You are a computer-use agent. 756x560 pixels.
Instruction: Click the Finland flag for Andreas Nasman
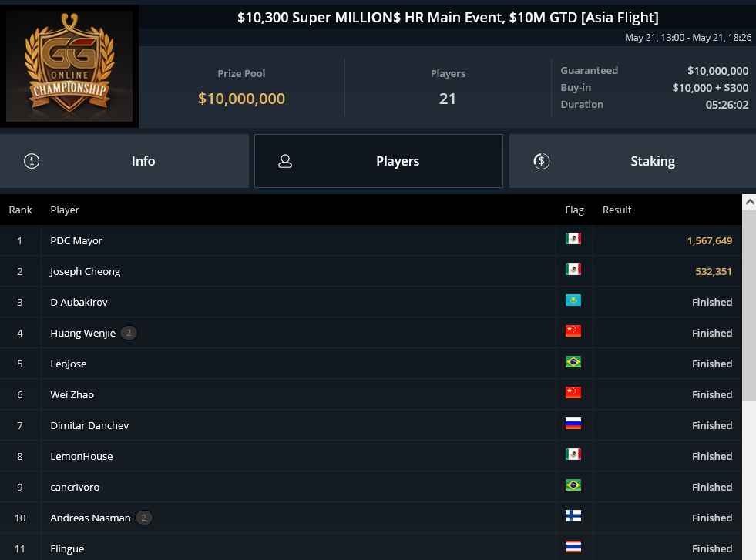point(573,516)
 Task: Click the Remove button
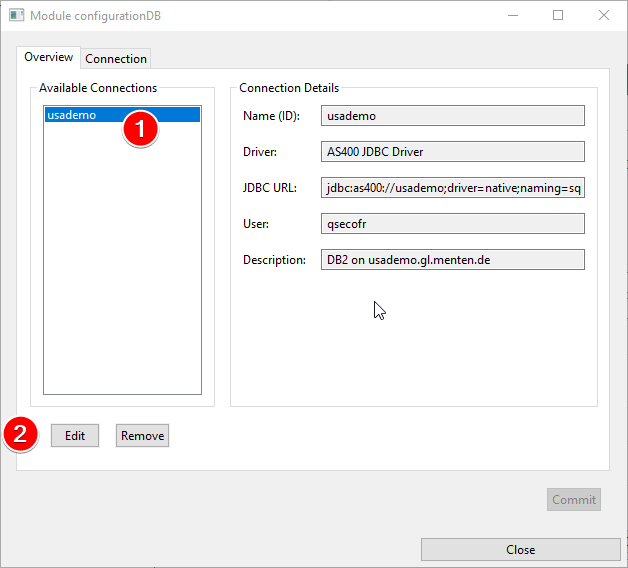(x=142, y=436)
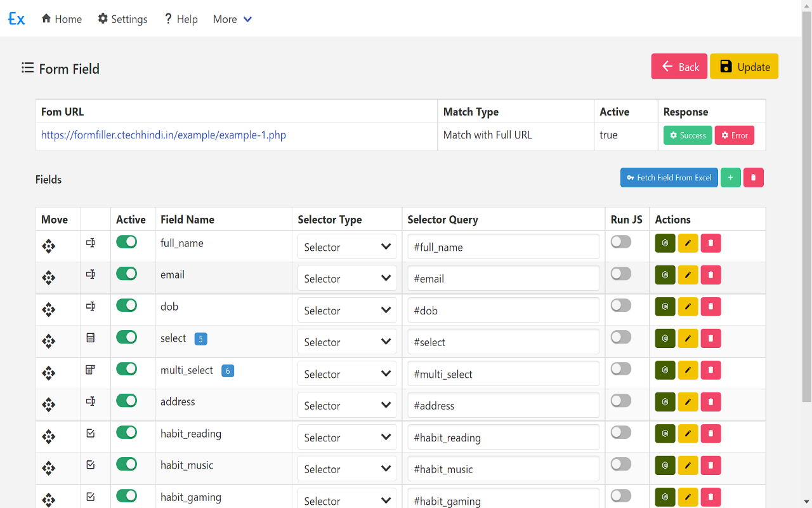This screenshot has width=812, height=508.
Task: Click the #address selector query input field
Action: coord(503,406)
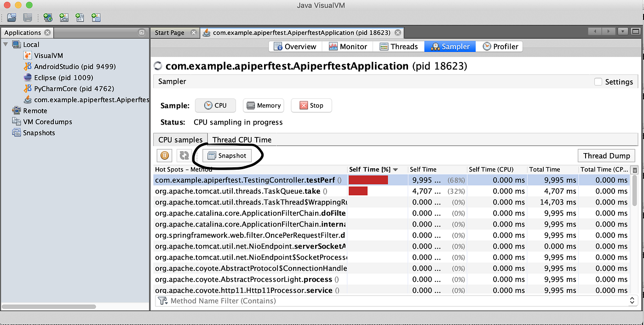Viewport: 644px width, 325px height.
Task: Focus the Method Name Filter field
Action: (391, 301)
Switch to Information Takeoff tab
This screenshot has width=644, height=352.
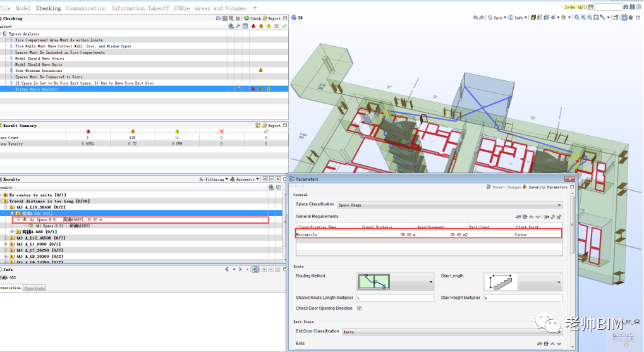tap(140, 8)
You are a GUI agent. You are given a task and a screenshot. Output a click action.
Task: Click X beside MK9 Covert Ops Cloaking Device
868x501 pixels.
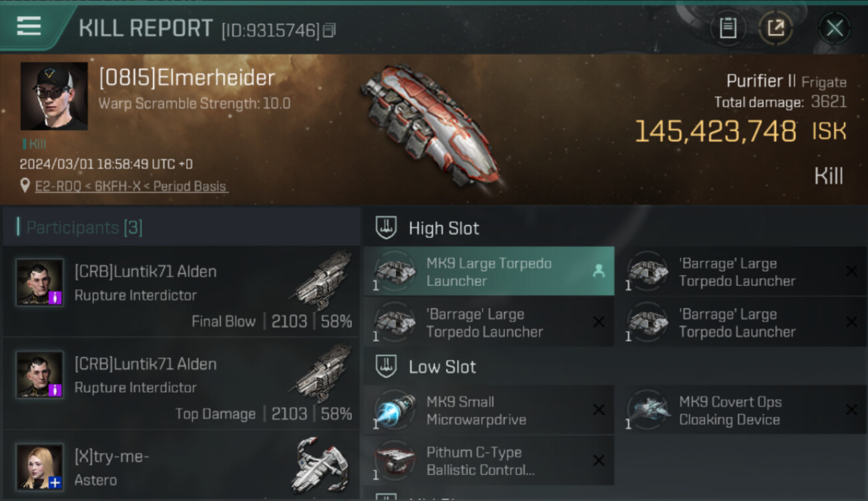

══════════

_Work to complete_.
The number of lines in the data holding the string "agent" is the whole answer.

_Response below_.
2